## The input:
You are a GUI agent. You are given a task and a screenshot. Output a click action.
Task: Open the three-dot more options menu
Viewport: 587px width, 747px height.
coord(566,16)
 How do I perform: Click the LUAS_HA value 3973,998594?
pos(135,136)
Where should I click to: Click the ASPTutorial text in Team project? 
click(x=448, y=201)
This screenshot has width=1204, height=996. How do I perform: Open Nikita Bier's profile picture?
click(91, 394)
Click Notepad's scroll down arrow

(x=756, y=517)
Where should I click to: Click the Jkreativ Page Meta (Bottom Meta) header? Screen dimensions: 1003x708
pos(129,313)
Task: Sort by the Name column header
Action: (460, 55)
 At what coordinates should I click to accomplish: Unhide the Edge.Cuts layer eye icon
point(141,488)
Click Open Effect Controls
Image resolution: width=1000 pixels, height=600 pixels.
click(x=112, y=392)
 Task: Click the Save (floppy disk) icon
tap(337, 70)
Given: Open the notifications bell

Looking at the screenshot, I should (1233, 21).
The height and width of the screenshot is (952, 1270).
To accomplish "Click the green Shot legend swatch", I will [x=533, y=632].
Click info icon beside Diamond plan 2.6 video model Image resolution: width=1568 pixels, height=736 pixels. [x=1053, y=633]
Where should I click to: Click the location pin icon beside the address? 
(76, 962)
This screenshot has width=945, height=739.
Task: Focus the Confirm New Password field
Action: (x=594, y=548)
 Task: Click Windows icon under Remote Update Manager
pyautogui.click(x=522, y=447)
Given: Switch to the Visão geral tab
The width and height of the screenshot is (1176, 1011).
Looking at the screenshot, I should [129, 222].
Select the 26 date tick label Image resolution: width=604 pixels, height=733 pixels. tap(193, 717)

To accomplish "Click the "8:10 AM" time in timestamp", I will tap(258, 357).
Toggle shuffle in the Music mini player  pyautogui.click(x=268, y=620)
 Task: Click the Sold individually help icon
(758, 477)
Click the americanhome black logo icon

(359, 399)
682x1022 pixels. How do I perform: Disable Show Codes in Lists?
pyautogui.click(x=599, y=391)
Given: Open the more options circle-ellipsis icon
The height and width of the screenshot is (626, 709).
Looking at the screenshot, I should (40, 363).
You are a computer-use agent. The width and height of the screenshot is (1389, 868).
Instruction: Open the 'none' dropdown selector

## Exercise:
Reproduce all of the entries above word for word, line by line.

## Exercise response:
You are a GUI agent. You are given a task and a screenshot. Output a click action.
Task: Open the three-dot more options menu
Viewport: 587px width, 747px height.
coord(566,16)
 How do I perform: Click the LUAS_HA value 3973,998594?
pos(135,136)
Where should I click to: Click the ASPTutorial text in Team project? 
click(x=448, y=201)
This screenshot has width=1204, height=996. How do I perform: Open Nikita Bier's profile picture?
click(91, 394)
Click Notepad's scroll down arrow

(x=756, y=517)
Where should I click to: Click the Jkreativ Page Meta (Bottom Meta) header? Screen dimensions: 1003x708
pos(129,313)
Task: Sort by the Name column header
Action: (460, 55)
 At what coordinates should I click to accomplish: Unhide the Edge.Cuts layer eye icon
point(141,488)
Click Open Effect Controls
Image resolution: width=1000 pixels, height=600 pixels.
click(x=112, y=392)
 Task: Click the Save (floppy disk) icon
tap(337, 70)
Given: Open the notifications bell

Looking at the screenshot, I should (1233, 21).
The height and width of the screenshot is (952, 1270).
To accomplish "Click the green Shot legend swatch", I will [x=533, y=632].
Click info icon beside Diamond plan 2.6 video model Image resolution: width=1568 pixels, height=736 pixels. [x=1053, y=633]
Where should I click to: Click the location pin icon beside the address? 
(76, 962)
This screenshot has width=945, height=739.
Task: Focus the Confirm New Password field
Action: (x=594, y=548)
 Task: Click Windows icon under Remote Update Manager
pyautogui.click(x=522, y=447)
Given: Switch to the Visão geral tab
The width and height of the screenshot is (1176, 1011).
Looking at the screenshot, I should [129, 222].
Select the 26 date tick label Image resolution: width=604 pixels, height=733 pixels. tap(193, 717)

To accomplish "Click the "8:10 AM" time in timestamp", I will tap(258, 357).
Toggle shuffle in the Music mini player  pyautogui.click(x=268, y=620)
 Task: Click the Sold individually help icon
(758, 477)
Click the americanhome black logo icon

(359, 399)
682x1022 pixels. How do I perform: Disable Show Codes in Lists?
pyautogui.click(x=599, y=391)
Given: Open the more options circle-ellipsis icon
The height and width of the screenshot is (626, 709).
Looking at the screenshot, I should (40, 363).
You are a computer-use agent. The width and height of the screenshot is (1389, 868).
Instruction: Open the 'none' dropdown selector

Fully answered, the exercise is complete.